Saved entries:
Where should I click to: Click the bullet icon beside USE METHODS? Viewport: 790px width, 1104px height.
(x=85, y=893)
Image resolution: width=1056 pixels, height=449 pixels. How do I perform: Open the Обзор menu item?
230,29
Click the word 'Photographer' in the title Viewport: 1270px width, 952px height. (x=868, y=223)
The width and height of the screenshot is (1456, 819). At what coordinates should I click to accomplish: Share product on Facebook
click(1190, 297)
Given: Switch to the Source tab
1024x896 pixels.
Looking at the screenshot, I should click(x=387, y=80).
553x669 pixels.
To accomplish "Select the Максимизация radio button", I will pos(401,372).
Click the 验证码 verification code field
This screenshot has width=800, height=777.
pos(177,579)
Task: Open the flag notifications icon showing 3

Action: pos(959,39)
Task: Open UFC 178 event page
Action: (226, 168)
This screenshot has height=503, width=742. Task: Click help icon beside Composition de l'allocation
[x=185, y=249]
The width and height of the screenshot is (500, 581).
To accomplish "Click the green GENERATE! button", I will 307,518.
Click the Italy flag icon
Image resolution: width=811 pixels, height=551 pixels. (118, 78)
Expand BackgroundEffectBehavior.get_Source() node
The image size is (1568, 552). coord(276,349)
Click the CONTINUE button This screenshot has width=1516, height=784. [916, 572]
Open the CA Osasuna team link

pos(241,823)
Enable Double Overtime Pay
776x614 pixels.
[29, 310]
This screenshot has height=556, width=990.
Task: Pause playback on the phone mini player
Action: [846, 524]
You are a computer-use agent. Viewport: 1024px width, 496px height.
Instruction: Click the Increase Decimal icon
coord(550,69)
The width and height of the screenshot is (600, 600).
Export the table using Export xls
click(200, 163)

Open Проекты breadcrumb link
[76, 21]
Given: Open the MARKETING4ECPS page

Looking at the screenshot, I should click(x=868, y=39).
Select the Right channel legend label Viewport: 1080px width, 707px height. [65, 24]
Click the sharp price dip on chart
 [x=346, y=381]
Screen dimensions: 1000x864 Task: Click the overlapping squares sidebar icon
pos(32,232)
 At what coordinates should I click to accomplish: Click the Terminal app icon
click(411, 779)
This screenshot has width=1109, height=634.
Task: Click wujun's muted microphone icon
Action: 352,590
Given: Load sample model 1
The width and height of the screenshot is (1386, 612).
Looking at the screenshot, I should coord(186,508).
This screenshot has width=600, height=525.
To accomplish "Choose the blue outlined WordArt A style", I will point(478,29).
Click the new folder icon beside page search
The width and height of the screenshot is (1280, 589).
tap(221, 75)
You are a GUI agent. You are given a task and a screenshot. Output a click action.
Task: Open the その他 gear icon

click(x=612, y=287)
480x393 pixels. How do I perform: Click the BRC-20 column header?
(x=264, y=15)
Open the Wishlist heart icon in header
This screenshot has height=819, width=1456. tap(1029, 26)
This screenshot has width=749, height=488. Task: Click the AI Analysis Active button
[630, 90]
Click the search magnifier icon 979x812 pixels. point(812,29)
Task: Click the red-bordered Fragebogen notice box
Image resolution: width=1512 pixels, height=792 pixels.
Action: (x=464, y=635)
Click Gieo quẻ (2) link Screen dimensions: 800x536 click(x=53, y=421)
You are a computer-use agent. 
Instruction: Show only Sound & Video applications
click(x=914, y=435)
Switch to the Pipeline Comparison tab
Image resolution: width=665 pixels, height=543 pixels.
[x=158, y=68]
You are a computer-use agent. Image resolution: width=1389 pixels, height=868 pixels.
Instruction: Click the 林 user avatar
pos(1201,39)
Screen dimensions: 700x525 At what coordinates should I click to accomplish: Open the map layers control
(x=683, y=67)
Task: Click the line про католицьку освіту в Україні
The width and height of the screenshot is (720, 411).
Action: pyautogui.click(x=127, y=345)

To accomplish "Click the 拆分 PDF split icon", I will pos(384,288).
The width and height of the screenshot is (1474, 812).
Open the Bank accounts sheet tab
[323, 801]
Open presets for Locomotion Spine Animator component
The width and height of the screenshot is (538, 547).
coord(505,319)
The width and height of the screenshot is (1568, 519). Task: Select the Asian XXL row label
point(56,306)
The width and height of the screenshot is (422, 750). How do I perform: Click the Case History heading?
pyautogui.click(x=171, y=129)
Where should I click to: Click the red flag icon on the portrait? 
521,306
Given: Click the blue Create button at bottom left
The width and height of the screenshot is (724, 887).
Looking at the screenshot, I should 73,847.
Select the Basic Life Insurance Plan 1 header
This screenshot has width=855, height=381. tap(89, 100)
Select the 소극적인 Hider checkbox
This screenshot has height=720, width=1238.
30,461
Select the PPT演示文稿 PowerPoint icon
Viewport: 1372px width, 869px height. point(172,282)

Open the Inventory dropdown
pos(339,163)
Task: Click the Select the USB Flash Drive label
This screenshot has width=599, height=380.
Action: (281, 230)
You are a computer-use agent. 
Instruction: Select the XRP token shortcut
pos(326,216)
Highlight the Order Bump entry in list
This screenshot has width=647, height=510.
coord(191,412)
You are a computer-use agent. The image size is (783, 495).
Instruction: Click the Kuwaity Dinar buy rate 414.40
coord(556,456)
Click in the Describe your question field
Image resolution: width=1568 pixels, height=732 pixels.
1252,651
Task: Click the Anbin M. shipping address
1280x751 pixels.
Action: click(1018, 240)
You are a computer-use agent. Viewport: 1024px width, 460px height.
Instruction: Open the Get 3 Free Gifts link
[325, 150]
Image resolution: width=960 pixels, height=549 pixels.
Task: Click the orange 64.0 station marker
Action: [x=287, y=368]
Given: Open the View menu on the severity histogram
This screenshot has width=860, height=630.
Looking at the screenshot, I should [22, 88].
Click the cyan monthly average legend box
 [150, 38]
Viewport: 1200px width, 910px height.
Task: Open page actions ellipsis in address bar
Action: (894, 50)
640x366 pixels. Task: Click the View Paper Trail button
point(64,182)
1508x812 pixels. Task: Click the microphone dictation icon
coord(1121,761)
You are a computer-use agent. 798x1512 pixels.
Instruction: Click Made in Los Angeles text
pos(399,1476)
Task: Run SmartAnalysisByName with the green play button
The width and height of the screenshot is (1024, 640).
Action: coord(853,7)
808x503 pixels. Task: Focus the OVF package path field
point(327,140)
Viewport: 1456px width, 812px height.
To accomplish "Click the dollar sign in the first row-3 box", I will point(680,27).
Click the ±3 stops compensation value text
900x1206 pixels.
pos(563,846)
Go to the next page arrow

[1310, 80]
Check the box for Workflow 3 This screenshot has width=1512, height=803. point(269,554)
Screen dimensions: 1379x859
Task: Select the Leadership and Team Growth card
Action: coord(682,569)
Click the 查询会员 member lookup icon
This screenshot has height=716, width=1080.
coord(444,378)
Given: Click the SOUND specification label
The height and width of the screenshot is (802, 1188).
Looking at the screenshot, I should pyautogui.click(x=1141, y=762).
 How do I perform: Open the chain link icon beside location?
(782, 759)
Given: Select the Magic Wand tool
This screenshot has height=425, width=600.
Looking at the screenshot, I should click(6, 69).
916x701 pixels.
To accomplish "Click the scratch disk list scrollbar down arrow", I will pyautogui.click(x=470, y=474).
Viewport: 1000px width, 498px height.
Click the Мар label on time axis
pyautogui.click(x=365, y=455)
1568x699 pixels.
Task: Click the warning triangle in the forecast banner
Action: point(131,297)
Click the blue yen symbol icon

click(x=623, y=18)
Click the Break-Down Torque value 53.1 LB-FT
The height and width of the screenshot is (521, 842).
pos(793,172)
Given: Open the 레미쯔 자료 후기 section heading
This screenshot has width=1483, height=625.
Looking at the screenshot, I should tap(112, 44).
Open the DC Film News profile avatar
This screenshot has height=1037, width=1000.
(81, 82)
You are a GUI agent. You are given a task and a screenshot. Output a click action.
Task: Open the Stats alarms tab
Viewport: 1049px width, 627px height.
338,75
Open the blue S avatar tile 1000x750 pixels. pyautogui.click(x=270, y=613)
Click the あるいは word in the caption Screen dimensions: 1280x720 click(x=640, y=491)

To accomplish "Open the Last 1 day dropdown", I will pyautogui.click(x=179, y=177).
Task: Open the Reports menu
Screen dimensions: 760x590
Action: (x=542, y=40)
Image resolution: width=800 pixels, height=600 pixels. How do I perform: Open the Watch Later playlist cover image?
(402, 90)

§ Exercise objective:
All lines above that include the word "agent" should be located and copied.

§ Result of the task:
You are a computer-use agent. Viewport: 1024px width, 496px height.
You are a GUI agent. You are given a task and a screenshot. Output a click action.
You are a computer-use agent. 
You are a computer-use agent. Image resolution: width=1389 pixels, height=868 pixels.
You are a computer-use agent. 
You are a computer-use agent. The image size is (783, 495).
You are a computer-use agent. Viewport: 1024px width, 460px height.
You are a computer-use agent. 798x1512 pixels.
You are a GUI agent. You are given a task and a screenshot. Output a click action.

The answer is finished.